O Ministério da Saúde divulgou nesta quarta-feira (20) o protocolo que libera no SUS o uso da cloroquina até para casos leves de covid-19. Até então, o protocolo previa a medicação para casos graves.

A mudança no protocolo era um desejo do presidente Jair Bolsonaro, defensor da cloroquina no tratamento da doença causada pelo novo coronavírus. Não há comprovação científica de que a cloroquina é capaz de curar a covid-19. Estudos internacionais não encontraram eficácia no remédio e a Sociedade Brasileira de Infectologia não recomenda o uso.

O protocolo da cloroquina foi motivo de atrito entre Bolsonaro e os últimos dois ministros da Saúde, Luiz Henrique Mandetta e Nelson Teich. Em menos de um mês, os dois deixaram o governo.

O novo protocolo mantém a necessidade de o paciente autorizar o uso da medicação.

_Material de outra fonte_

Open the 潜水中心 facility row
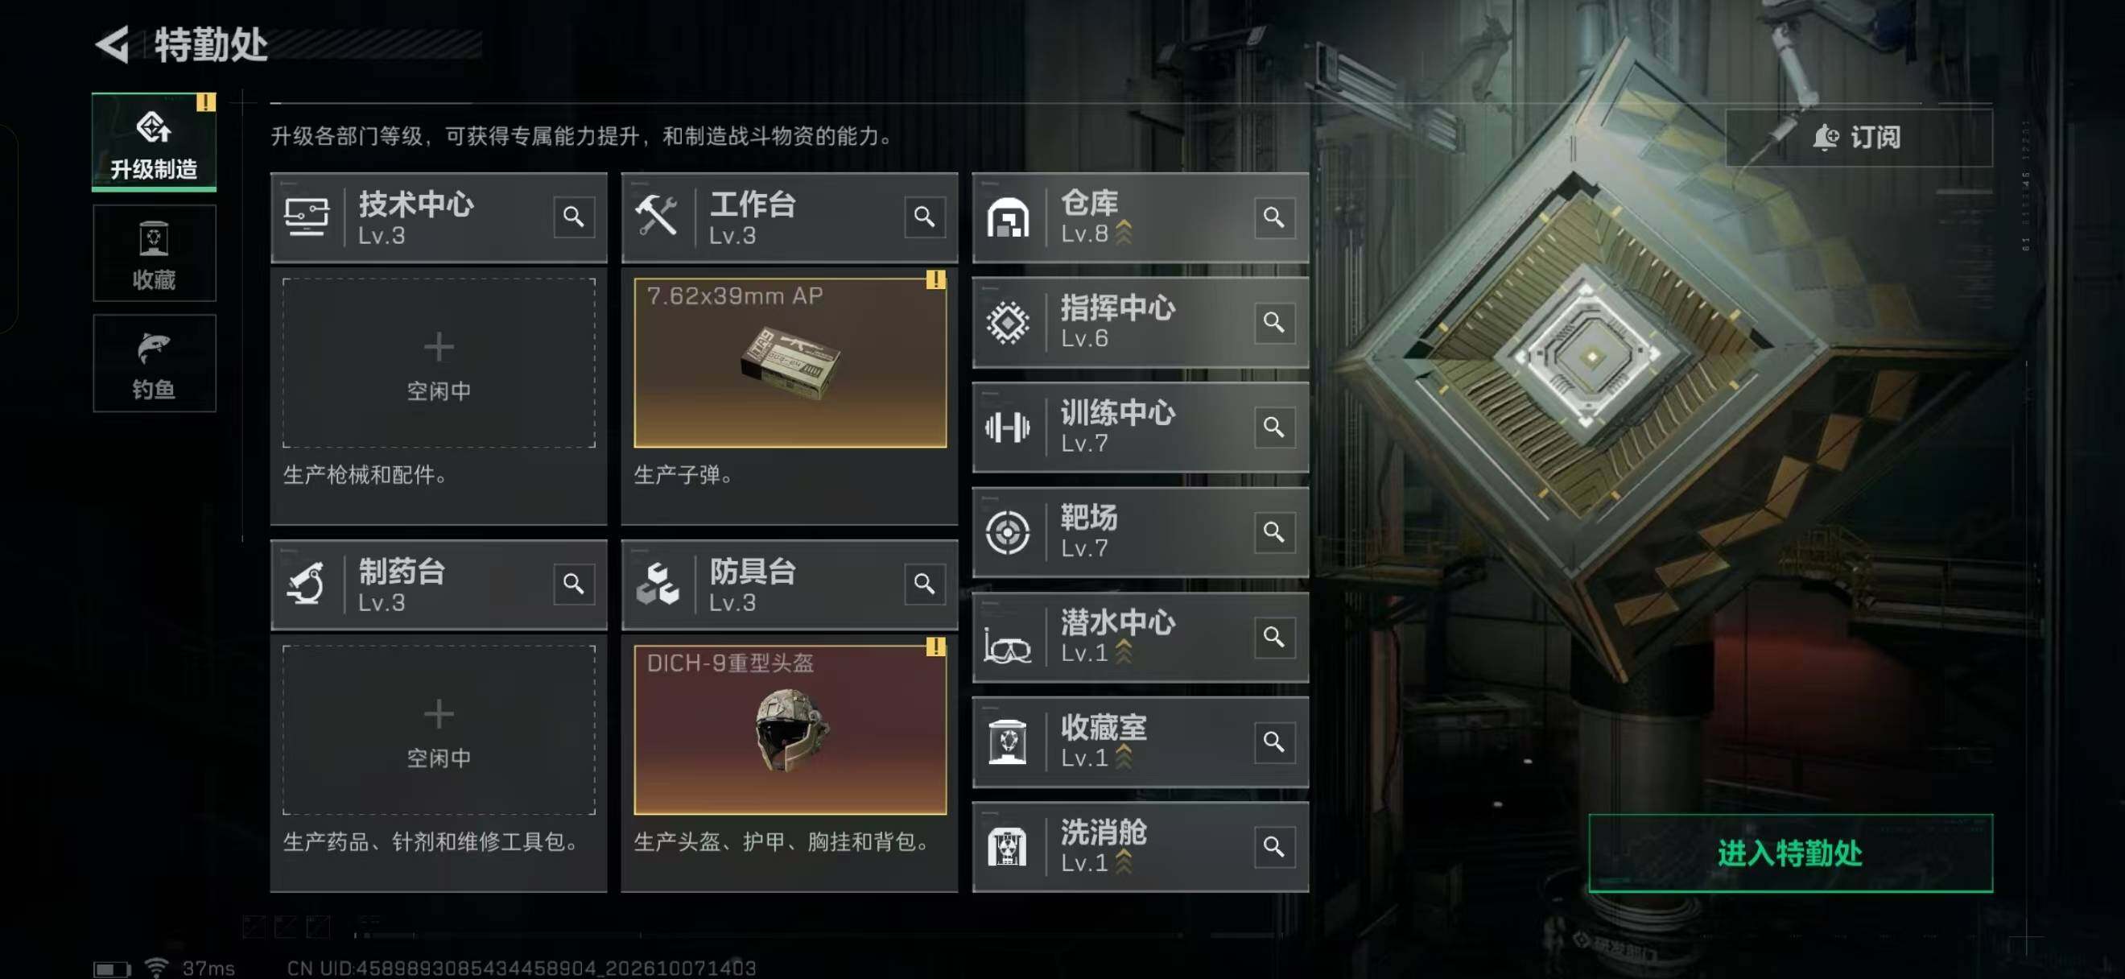This screenshot has width=2125, height=979. point(1140,637)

O termo de consentimento, que deve ser assinado pelo paciente, ressalta que “não existe garantia de resultados positivos” que “não há estudos demonstrando benefícios clínicos”.

O documento afirma ainda que o paciente deve saber que a cloroquina pode causar efeitos colaterais que podem levar à “disfunção grave de órgãos, ao prolongamento da internação, à incapacidade temporária ou permanente, e até ao óbito”.

Estudos não veem eficácia

Duas pesquisas internacionais realizadas com mais de 1.300 pacientes mostraram que a cloroquina e a hidroxicloroquina não têm eficácia contra a covid-19.

Um estudo dos EUA revelou que a taxa de mortalidade dos pacientes tratados com cloroquina foi semelhante à dos que não tomaram a droga, assim como à das pessoas que receberam hidroxicloroquina combinada com o antibiótico azitromicina – este segundo grupo teve duas vezes mais risco de sofrer parada cardíaca.

Outro estudo americano concluiu que pacientes com e sem o tratamento com hidroxicloroquina apresentaram o mesmo risco de uma piora do quadro, de necessidade de entubação e de morte.

A cloroquina ganhou projeção como possível solução para o coronavírus após a publicação de um estudo na França, em meados de março. Mas pesquisadores criticaram a metodologia e também o grupo reduzido de pacientes.